Task brief. Reproduce the following entries word for word, every one of them.

***** Material provided

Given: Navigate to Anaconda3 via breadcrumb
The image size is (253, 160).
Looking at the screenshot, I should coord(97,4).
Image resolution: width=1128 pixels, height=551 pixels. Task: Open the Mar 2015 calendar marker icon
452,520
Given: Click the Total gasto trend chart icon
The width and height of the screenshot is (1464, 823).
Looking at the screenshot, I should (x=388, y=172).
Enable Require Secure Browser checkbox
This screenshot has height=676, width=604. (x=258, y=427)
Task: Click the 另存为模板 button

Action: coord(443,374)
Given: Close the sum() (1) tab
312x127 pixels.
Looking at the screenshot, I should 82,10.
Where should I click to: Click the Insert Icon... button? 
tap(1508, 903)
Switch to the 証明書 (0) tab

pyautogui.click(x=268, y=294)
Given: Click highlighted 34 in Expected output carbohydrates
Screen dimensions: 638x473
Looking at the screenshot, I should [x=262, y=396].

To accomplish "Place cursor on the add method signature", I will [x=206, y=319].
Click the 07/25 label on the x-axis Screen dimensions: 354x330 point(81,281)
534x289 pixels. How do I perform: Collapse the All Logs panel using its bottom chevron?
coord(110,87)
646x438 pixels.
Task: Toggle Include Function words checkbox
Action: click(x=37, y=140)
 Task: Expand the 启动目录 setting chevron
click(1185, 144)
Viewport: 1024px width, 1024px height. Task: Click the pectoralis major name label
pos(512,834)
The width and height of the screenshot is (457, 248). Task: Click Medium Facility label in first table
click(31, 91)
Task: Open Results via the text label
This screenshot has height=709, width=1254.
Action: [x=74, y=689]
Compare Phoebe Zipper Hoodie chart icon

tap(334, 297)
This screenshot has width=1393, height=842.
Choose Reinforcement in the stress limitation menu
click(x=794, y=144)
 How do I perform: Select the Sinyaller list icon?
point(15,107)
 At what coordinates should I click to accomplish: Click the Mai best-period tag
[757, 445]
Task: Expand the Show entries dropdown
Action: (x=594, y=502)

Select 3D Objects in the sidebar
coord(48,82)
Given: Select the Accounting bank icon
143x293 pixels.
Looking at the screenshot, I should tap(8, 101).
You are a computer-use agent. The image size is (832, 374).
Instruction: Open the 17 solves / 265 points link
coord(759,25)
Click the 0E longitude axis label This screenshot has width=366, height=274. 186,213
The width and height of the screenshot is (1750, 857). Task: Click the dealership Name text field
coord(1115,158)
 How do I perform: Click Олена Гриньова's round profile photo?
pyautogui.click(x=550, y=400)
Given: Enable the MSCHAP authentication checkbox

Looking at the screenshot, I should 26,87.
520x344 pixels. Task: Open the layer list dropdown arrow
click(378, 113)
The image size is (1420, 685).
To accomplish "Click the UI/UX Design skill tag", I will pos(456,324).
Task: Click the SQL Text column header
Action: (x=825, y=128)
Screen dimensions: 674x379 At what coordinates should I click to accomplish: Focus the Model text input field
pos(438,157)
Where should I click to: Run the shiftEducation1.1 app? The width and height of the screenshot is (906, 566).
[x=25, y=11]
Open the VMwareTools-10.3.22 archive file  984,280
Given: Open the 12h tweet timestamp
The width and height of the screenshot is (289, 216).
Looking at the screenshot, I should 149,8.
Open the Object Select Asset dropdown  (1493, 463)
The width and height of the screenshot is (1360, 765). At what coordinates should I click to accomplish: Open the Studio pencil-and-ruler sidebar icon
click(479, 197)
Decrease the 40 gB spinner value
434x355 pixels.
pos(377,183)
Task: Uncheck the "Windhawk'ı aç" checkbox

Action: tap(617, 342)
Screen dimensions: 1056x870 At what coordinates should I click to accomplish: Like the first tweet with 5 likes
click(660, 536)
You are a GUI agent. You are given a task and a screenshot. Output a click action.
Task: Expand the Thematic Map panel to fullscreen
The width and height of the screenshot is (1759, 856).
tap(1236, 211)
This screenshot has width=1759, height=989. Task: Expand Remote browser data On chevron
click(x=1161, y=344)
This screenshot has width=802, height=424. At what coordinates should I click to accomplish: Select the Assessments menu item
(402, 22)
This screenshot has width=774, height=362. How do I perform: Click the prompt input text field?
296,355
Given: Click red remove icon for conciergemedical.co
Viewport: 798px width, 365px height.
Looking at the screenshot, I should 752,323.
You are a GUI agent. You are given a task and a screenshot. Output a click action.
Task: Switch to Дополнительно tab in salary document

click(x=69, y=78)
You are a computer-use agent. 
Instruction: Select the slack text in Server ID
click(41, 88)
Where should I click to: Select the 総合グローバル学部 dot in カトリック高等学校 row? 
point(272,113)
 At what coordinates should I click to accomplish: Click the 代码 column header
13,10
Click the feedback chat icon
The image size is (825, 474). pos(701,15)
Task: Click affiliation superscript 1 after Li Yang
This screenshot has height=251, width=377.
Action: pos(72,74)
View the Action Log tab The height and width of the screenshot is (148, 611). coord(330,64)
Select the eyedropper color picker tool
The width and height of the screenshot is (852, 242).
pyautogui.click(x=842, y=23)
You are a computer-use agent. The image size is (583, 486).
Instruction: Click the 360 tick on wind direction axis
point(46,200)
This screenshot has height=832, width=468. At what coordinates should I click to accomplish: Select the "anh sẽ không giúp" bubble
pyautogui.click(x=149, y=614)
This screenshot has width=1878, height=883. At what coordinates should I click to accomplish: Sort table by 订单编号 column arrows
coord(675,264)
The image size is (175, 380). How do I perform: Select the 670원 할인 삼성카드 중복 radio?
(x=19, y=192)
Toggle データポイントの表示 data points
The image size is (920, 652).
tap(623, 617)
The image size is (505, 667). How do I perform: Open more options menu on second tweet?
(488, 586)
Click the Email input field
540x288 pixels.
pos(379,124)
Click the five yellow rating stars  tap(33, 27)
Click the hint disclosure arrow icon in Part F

**********

The answer.
Given: Navigate to Anaconda3 via breadcrumb
The image size is (253, 160).
Looking at the screenshot, I should coord(97,4).
Image resolution: width=1128 pixels, height=551 pixels. Task: Open the Mar 2015 calendar marker icon
452,520
Given: Click the Total gasto trend chart icon
The width and height of the screenshot is (1464, 823).
Looking at the screenshot, I should (x=388, y=172).
Enable Require Secure Browser checkbox
This screenshot has height=676, width=604. (x=258, y=427)
Task: Click the 另存为模板 button

Action: coord(443,374)
Given: Close the sum() (1) tab
312x127 pixels.
Looking at the screenshot, I should 82,10.
Where should I click to: Click the Insert Icon... button? 
tap(1508, 903)
Switch to the 証明書 (0) tab

pyautogui.click(x=268, y=294)
Given: Click highlighted 34 in Expected output carbohydrates
Screen dimensions: 638x473
Looking at the screenshot, I should [x=262, y=396].

To accomplish "Place cursor on the add method signature", I will [x=206, y=319].
Click the 07/25 label on the x-axis Screen dimensions: 354x330 point(81,281)
534x289 pixels. How do I perform: Collapse the All Logs panel using its bottom chevron?
coord(110,87)
646x438 pixels.
Task: Toggle Include Function words checkbox
Action: click(x=37, y=140)
 Task: Expand the 启动目录 setting chevron
click(1185, 144)
Viewport: 1024px width, 1024px height. Task: Click the pectoralis major name label
pos(512,834)
The width and height of the screenshot is (457, 248). Task: Click Medium Facility label in first table
click(31, 91)
Task: Open Results via the text label
This screenshot has height=709, width=1254.
Action: [x=74, y=689]
Compare Phoebe Zipper Hoodie chart icon

tap(334, 297)
This screenshot has width=1393, height=842.
Choose Reinforcement in the stress limitation menu
click(x=794, y=144)
 How do I perform: Select the Sinyaller list icon?
point(15,107)
 At what coordinates should I click to accomplish: Click the Mai best-period tag
[757, 445]
Task: Expand the Show entries dropdown
Action: (x=594, y=502)

Select 3D Objects in the sidebar
coord(48,82)
Given: Select the Accounting bank icon
143x293 pixels.
Looking at the screenshot, I should tap(8, 101).
You are a computer-use agent. The image size is (832, 374).
Instruction: Open the 17 solves / 265 points link
coord(759,25)
Click the 0E longitude axis label This screenshot has width=366, height=274. 186,213
The width and height of the screenshot is (1750, 857). Task: Click the dealership Name text field
coord(1115,158)
 How do I perform: Click Олена Гриньова's round profile photo?
pyautogui.click(x=550, y=400)
Given: Enable the MSCHAP authentication checkbox

Looking at the screenshot, I should 26,87.
520x344 pixels. Task: Open the layer list dropdown arrow
click(378, 113)
The image size is (1420, 685).
To accomplish "Click the UI/UX Design skill tag", I will pos(456,324).
Task: Click the SQL Text column header
Action: (x=825, y=128)
Screen dimensions: 674x379 At what coordinates should I click to accomplish: Focus the Model text input field
pos(438,157)
Where should I click to: Run the shiftEducation1.1 app? The width and height of the screenshot is (906, 566).
[x=25, y=11]
Open the VMwareTools-10.3.22 archive file  984,280
Given: Open the 12h tweet timestamp
The width and height of the screenshot is (289, 216).
Looking at the screenshot, I should 149,8.
Open the Object Select Asset dropdown  (1493, 463)
The width and height of the screenshot is (1360, 765). At what coordinates should I click to accomplish: Open the Studio pencil-and-ruler sidebar icon
click(479, 197)
Decrease the 40 gB spinner value
434x355 pixels.
pos(377,183)
Task: Uncheck the "Windhawk'ı aç" checkbox

Action: tap(617, 342)
Screen dimensions: 1056x870 At what coordinates should I click to accomplish: Like the first tweet with 5 likes
click(660, 536)
You are a GUI agent. You are given a task and a screenshot. Output a click action.
Task: Expand the Thematic Map panel to fullscreen
The width and height of the screenshot is (1759, 856).
tap(1236, 211)
This screenshot has width=1759, height=989. Task: Expand Remote browser data On chevron
click(x=1161, y=344)
This screenshot has width=802, height=424. At what coordinates should I click to accomplish: Select the Assessments menu item
(402, 22)
This screenshot has width=774, height=362. How do I perform: Click the prompt input text field?
296,355
Given: Click red remove icon for conciergemedical.co
Viewport: 798px width, 365px height.
Looking at the screenshot, I should 752,323.
You are a GUI agent. You are given a task and a screenshot. Output a click action.
Task: Switch to Дополнительно tab in salary document

click(x=69, y=78)
You are a computer-use agent. 
Instruction: Select the slack text in Server ID
click(41, 88)
Where should I click to: Select the 総合グローバル学部 dot in カトリック高等学校 row? 
point(272,113)
 At what coordinates should I click to accomplish: Click the 代码 column header
13,10
Click the feedback chat icon
The image size is (825, 474). pos(701,15)
Task: Click affiliation superscript 1 after Li Yang
This screenshot has height=251, width=377.
Action: pos(72,74)
View the Action Log tab The height and width of the screenshot is (148, 611). coord(330,64)
Select the eyedropper color picker tool
The width and height of the screenshot is (852, 242).
pyautogui.click(x=842, y=23)
You are a computer-use agent. The image size is (583, 486).
Instruction: Click the 360 tick on wind direction axis
point(46,200)
This screenshot has height=832, width=468. At what coordinates should I click to accomplish: Select the "anh sẽ không giúp" bubble
pyautogui.click(x=149, y=614)
This screenshot has width=1878, height=883. At what coordinates should I click to accomplish: Sort table by 订单编号 column arrows
coord(675,264)
The image size is (175, 380). How do I perform: Select the 670원 할인 삼성카드 중복 radio?
(x=19, y=192)
Toggle データポイントの表示 data points
The image size is (920, 652).
tap(623, 617)
The image size is (505, 667). How do I perform: Open more options menu on second tweet?
(488, 586)
Click the Email input field
540x288 pixels.
pos(379,124)
Click the five yellow rating stars  tap(33, 27)
Click the hint disclosure arrow icon in Part F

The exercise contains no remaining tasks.